::: Exercise text :::

Friday, December 22, 2006

The Burn Journals by Brent Runyon

This is a memoir of a fourteen-year-old boy's failed suicide attempt and the subsequent recovery and healing process of both body and spirit. As you can probably gather from the title of the book, the young man is burned terribly. He discusses the long, painful experience of burn care in graphic detail. He also describes his reticence or inability to speak insightfully about the inner despair that led this terrible act of self-destruction.

As I read this book, I found myself wincing in vicarious pain. I squirmed in my subway seat while reading about the involved skin-grafting procedures the narrator endured. As I read on, I became a bit frustrated and impatient with the narrator's "flat" attitude. I wanted him to come to a revelation about the root of his depression. But this book is honest, and doesn't include the happy Hollywood ending we get used to with this kind of story. And this honesty, while sometimes maddening, is also the beauty of this book.

I would be interested to hear from others who have read this book. Does this story appeal to young readers? Although it is told from the point of view of a teenage boy, I wonder if teenage boys can relate to the ambivalent narrator. I wonder if anyone else sometimes became almost angry about the narrator's insistence on superficiality to avoid deeper sorrows.

Write in....

2 comments:

Lydia said...

I've been recommending this book to everyone I've met since finishing it last week. I agree that the narrator's emotional distance is both maddening at times and also the strength of the book. The voice felt very real to me for this very reason, b/c the story comes across as being told by the conflicted, disconnected 14-year old who sets him self on fire instead of by the reflective 30-sth who is looking back with adult wisdom on the struggles of a younger self. That forces us as readers to grapple ourselves with some Big Mysteries of youth -- the self-destructive urges that seem (to me) to stem from isolation; anger at a falseness in self, others, world, dreams, etc; quest for power; and a very immediate need to jump off the growing-up train sometimes.

I loved this book for the unsettling mix of scary drama (the fire and pain) and total banality (Cindy Crawford posters and hospital food). Fire is a metaphor I return to again and again in my own musings about adolescent feelings and so the fact that this kid's metaphorical fire became real and violent really spoke to me.

Samihah said...

Hi Ms. Block!
I enjoy reading aboutt the books that you critique and write about.

:::

* What to do
Could you duplicate everything in the review of The Burn Journals from "This is a memoir" down to "act of self-destruction.", word for word?

::: Data records :::

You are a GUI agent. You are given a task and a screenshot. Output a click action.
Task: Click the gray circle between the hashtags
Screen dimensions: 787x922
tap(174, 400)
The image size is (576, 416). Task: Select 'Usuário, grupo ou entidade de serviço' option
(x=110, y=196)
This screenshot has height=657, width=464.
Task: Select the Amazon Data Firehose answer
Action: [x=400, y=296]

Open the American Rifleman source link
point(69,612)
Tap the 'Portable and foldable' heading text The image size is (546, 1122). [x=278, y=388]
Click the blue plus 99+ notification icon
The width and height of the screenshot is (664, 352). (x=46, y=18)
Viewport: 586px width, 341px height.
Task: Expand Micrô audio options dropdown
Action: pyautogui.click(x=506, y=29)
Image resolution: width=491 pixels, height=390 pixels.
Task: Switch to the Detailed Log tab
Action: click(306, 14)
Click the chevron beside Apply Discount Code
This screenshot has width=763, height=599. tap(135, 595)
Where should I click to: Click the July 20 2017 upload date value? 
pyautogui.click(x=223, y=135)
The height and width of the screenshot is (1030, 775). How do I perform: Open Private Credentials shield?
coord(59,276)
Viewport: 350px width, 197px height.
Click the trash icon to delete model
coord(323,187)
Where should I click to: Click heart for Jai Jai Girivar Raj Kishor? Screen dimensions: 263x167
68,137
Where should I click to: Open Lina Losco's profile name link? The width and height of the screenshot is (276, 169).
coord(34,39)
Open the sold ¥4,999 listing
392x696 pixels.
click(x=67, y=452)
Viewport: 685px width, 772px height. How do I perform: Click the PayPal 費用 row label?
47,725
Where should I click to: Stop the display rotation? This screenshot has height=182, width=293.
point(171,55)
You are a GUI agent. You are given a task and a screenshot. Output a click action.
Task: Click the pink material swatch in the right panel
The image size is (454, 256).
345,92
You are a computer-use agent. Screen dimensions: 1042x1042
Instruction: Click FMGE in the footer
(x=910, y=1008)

:::

* Output below
This is a memoir of a fourteen-year-old boy's failed suicide attempt and the subsequent recovery and healing process of both body and spirit. As you can probably gather from the title of the book, the young man is burned terribly. He discusses the long, painful experience of burn care in graphic detail. He also describes his reticence or inability to speak insightfully about the inner despair that led this terrible act of self-destruction.